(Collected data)
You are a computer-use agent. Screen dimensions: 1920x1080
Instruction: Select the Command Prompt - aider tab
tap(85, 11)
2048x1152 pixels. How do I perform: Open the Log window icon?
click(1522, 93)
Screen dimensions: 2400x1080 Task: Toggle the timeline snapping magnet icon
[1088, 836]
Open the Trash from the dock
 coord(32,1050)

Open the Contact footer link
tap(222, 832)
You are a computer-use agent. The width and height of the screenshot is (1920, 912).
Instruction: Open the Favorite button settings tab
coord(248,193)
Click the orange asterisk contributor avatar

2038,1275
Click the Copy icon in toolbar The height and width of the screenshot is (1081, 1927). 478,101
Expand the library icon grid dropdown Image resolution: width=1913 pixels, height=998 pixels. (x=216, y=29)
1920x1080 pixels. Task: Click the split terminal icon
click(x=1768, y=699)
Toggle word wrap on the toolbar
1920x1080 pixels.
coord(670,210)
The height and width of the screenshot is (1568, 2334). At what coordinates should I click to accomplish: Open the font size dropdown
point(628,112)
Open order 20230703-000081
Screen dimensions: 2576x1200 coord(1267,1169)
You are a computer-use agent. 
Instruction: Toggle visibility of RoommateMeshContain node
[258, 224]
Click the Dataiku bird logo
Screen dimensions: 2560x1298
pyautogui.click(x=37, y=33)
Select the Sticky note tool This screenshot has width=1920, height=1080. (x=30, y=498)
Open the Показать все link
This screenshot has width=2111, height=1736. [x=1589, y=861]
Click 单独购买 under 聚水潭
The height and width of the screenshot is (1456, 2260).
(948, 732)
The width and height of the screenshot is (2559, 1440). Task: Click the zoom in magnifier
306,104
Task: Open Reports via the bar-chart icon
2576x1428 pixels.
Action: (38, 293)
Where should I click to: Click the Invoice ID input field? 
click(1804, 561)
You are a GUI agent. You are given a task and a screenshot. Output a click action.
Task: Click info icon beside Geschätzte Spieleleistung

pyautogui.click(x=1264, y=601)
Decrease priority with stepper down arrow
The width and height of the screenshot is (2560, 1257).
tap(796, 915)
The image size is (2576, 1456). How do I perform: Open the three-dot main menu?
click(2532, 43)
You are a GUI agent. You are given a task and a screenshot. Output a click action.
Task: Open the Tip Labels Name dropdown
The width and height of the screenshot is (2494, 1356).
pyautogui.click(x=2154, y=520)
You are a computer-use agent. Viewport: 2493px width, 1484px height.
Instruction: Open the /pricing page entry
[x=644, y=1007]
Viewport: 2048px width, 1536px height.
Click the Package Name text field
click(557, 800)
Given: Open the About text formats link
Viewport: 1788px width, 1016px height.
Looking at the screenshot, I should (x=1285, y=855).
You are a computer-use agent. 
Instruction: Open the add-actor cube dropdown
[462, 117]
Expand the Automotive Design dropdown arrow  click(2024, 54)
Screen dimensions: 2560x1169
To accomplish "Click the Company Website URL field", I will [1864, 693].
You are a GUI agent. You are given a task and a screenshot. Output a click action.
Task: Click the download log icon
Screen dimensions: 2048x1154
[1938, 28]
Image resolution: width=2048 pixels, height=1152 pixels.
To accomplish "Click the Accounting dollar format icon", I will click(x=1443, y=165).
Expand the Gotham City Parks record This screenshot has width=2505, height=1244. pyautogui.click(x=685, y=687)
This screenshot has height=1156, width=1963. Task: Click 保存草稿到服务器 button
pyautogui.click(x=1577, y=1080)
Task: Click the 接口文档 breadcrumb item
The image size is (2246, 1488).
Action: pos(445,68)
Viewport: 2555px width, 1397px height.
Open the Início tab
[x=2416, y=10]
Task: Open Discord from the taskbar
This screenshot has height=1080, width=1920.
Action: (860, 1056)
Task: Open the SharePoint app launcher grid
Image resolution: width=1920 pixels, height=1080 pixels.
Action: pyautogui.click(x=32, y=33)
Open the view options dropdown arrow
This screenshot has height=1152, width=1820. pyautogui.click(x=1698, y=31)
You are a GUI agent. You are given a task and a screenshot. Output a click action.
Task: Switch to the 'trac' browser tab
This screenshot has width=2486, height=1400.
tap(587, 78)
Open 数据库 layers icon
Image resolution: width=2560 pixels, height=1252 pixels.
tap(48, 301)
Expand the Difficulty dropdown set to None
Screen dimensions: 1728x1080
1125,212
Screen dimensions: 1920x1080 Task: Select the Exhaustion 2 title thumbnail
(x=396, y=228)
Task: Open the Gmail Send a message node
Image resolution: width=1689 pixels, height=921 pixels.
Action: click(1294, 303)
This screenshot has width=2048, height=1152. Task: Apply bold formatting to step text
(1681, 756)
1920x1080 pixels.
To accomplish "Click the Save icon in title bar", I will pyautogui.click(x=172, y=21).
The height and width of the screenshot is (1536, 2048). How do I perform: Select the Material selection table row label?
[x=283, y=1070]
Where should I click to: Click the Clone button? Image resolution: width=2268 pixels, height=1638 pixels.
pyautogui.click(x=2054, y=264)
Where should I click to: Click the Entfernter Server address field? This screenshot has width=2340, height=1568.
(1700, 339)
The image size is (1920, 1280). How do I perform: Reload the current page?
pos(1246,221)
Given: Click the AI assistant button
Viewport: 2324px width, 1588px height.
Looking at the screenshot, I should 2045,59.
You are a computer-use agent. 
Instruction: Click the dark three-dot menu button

**Problem requirements**
Identify each line in the records above that contains the word "will", and copy it out in full.

**Result of the exercise**
To accomplish "Click the Company Website URL field", I will [1864, 693].
To accomplish "Click the Accounting dollar format icon", I will click(x=1443, y=165).
To accomplish "Click the Save icon in title bar", I will pyautogui.click(x=172, y=21).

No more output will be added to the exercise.